PASSAGE TO READ »

----

Compute the definite integral:
$${\int_{{{0.2}}}^{{{2.2}}}}{x}{e}^{x}{\left.{d}{x}\right.}$$
For the integrand $$e^x x$$, integrate by parts, integral $$f dg = f g$$ - integral g df, where
$$\displaystyle{f}={x},{d}{g}={e}^{{{x}}}{\left.{d}{x}\right.},{d}{f}={\left.{d}{x}\right.},{g}={e}^{{{x}}}$$:
$$= e^{x} x \mid_{0.2}^{2.2}-\int_{{0.2}}^{{2.2}}{e}^{x}{\left.{d}{x}\right.}$$
Evaluate the antiderivative at the limits and subtract.

----

DATASET EXTRACT »
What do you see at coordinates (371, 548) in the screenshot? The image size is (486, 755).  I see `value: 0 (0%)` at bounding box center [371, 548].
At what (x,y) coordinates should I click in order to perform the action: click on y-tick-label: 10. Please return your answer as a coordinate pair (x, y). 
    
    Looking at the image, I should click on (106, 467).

----

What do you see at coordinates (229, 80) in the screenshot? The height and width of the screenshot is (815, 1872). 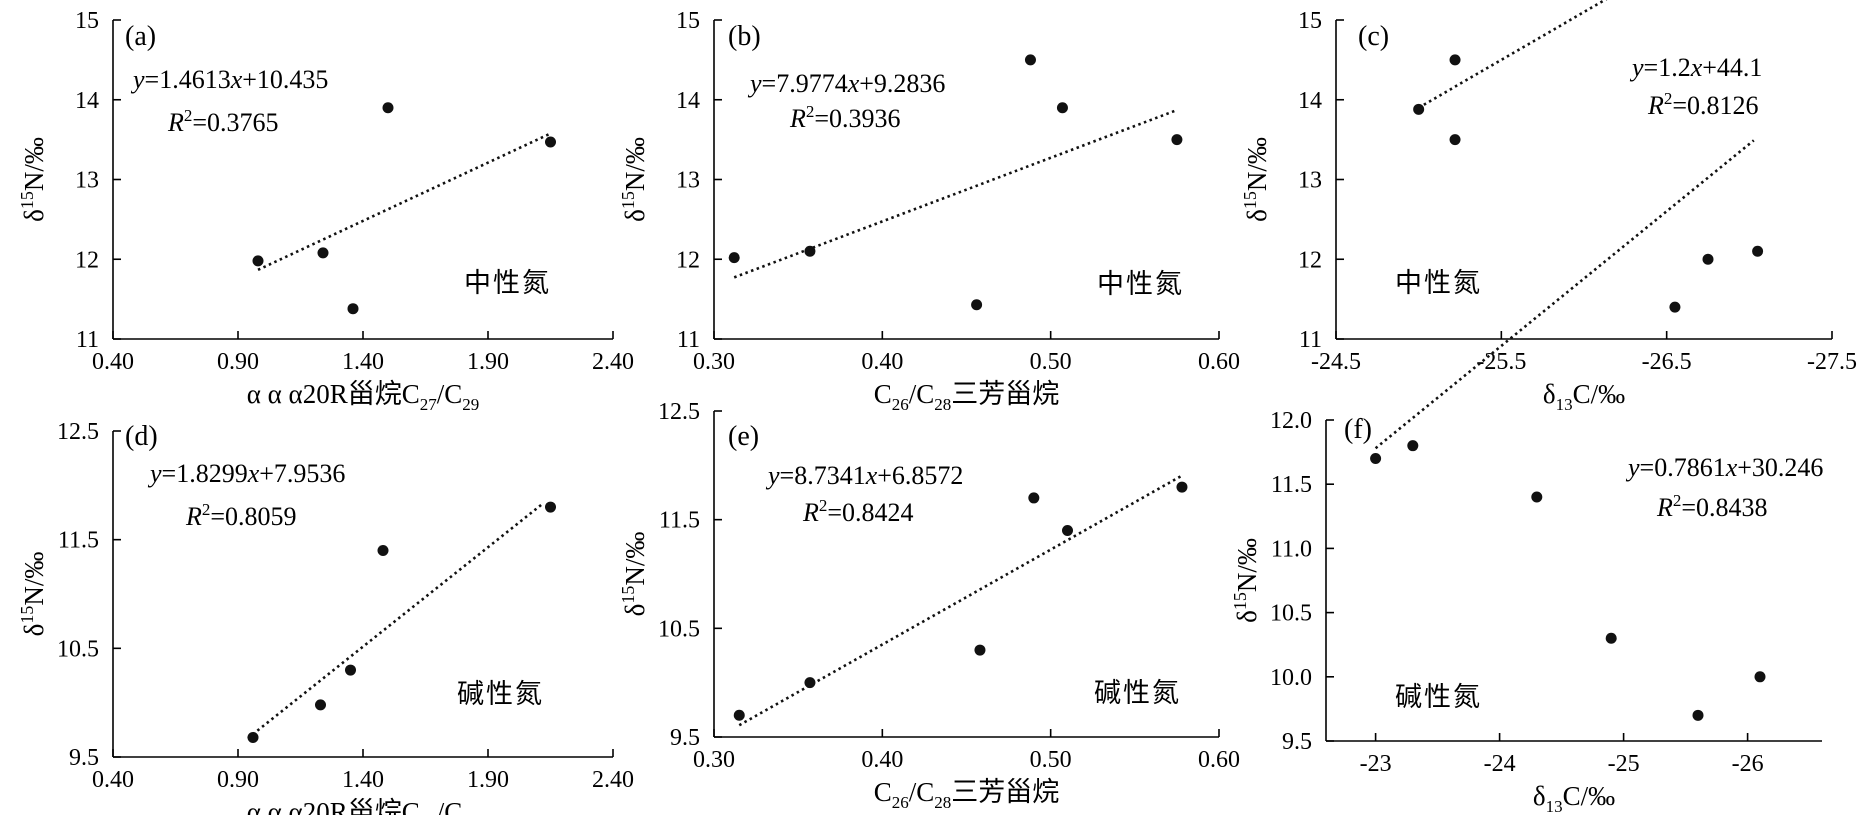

----

WORK REQUEST » Please copy out the integration passage in full, keeping every word and formula unchanged. The rows have no connection to the integration passage.

THE COMPLETED TASK »
Compute the definite integral:
$${\int_{{{0.2}}}^{{{2.2}}}}{x}{e}^{x}{\left.{d}{x}\right.}$$
For the integrand $$e^x x$$, integrate by parts, integral $$f dg = f g$$ - integral g df, where
$$\displaystyle{f}={x},{d}{g}={e}^{{{x}}}{\left.{d}{x}\right.},{d}{f}={\left.{d}{x}\right.},{g}={e}^{{{x}}}$$:
$$= e^{x} x \mid_{0.2}^{2.2}-\int_{{0.2}}^{{2.2}}{e}^{x}{\left.{d}{x}\right.}$$
Evaluate the antiderivative at the limits and subtract.